What is needed is an exact repeat of the entries, with no pictures in it.

=== Begin Enclosure ===

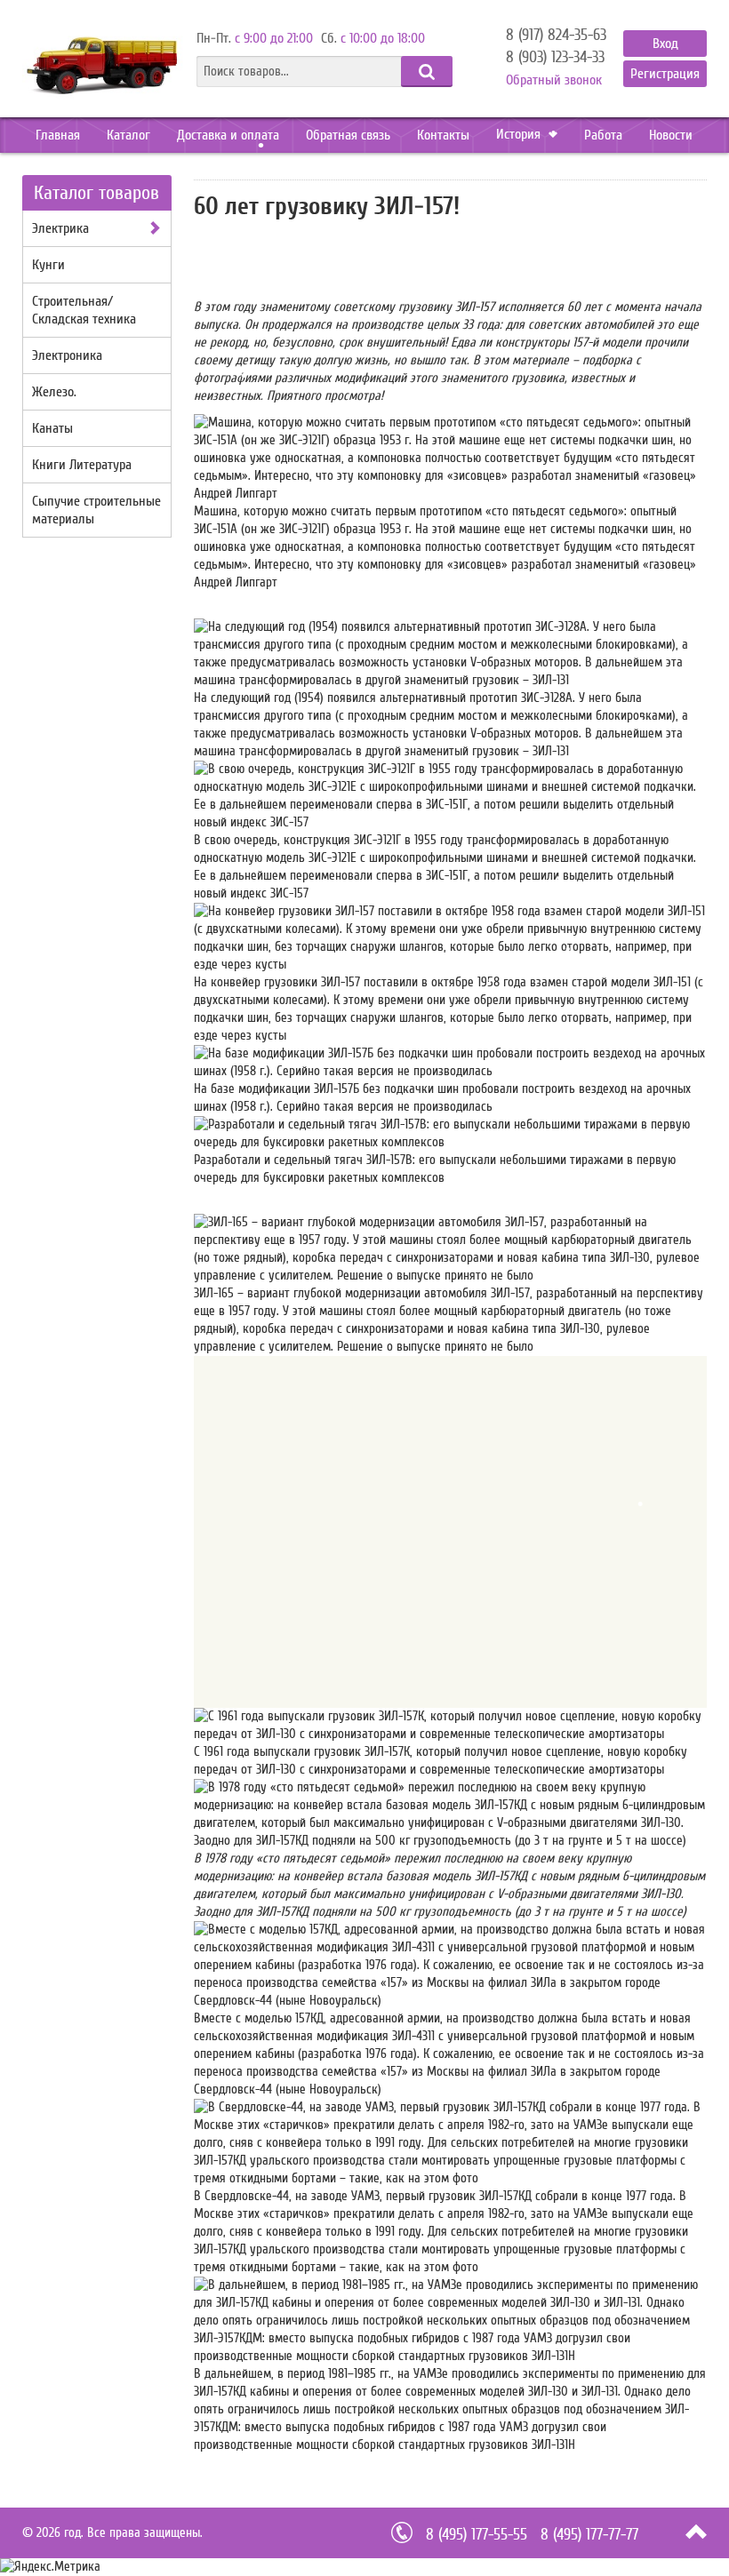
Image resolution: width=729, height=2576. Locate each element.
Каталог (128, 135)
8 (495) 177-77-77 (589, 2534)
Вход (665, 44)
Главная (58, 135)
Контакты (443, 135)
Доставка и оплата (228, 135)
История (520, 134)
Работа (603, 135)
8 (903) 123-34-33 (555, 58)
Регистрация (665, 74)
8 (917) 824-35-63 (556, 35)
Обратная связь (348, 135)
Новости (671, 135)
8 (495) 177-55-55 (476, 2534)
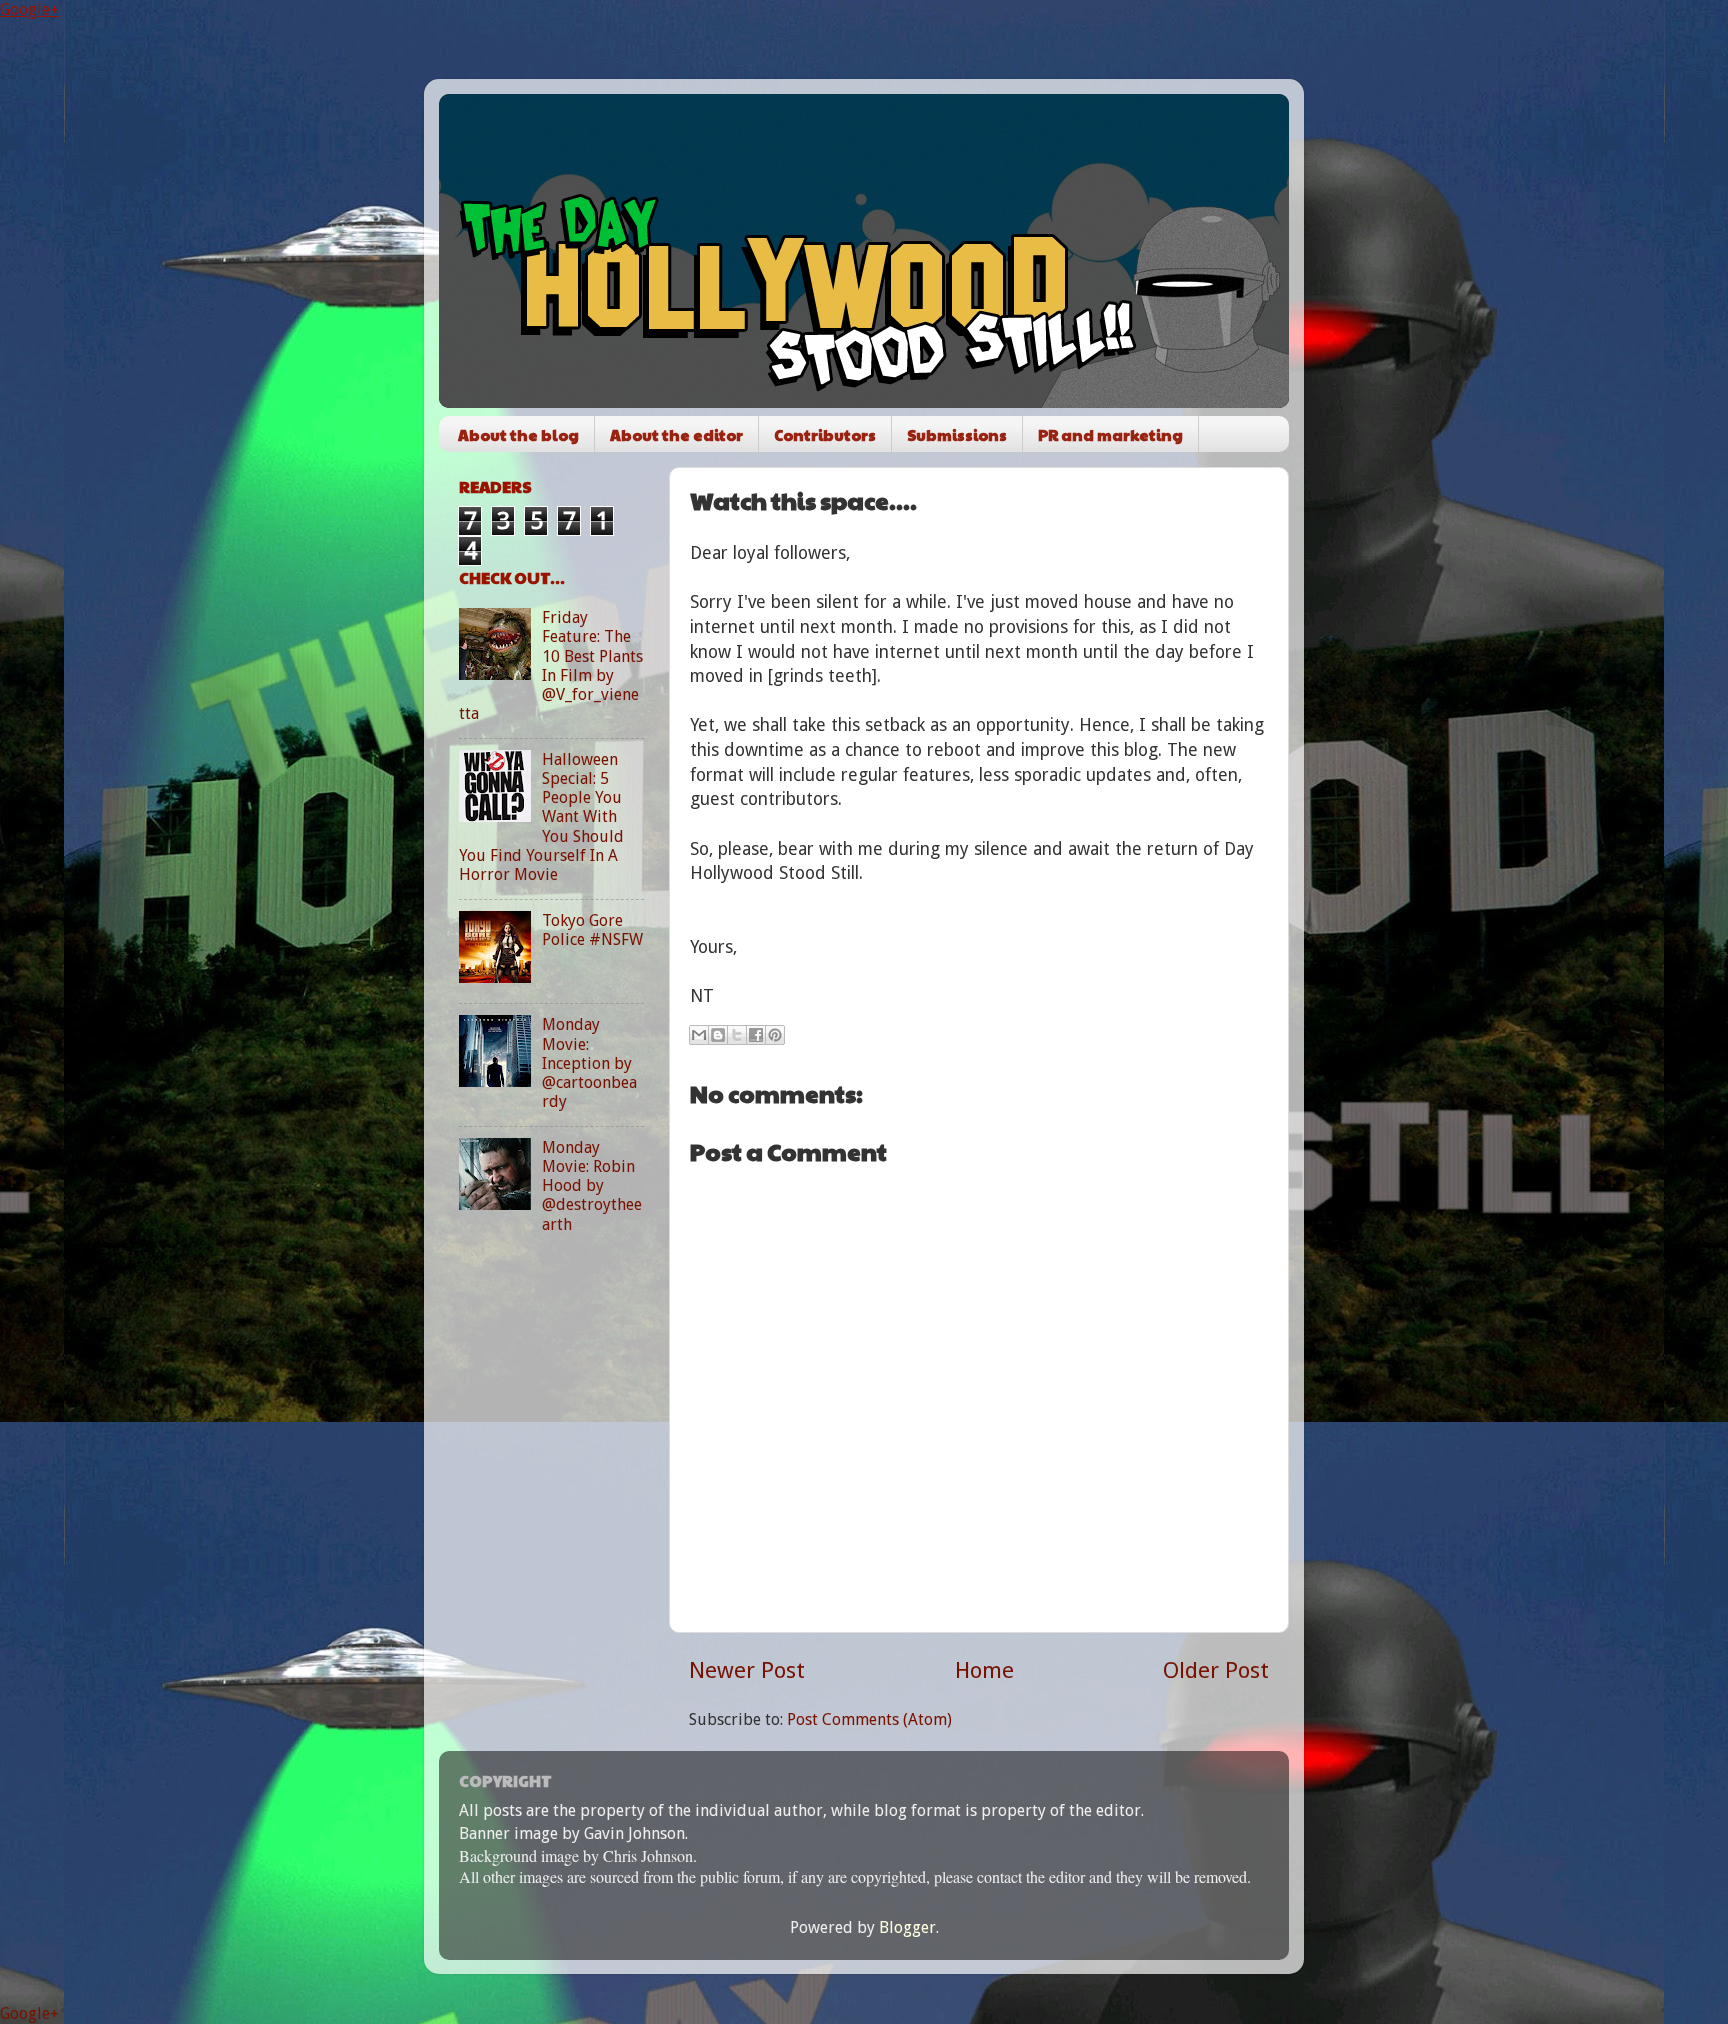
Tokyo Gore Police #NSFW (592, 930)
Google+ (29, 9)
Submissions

=== End Enclosure ===

:: RESPONSE AREA ::
Image resolution: width=729, height=2576. Locate each element.
Каталог (128, 135)
8 (495) 177-77-77 (589, 2534)
Вход (665, 44)
Главная (58, 135)
Контакты (443, 135)
Доставка и оплата (228, 135)
История (520, 134)
Работа (603, 135)
8 (903) 123-34-33 (555, 58)
Регистрация (665, 74)
8 (917) 824-35-63 (556, 35)
Обратная связь (348, 135)
Новости (671, 135)
8 (495) 177-55-55 (476, 2534)
Tokyo Gore Police #NSFW (592, 930)
Google+ (29, 9)
Submissions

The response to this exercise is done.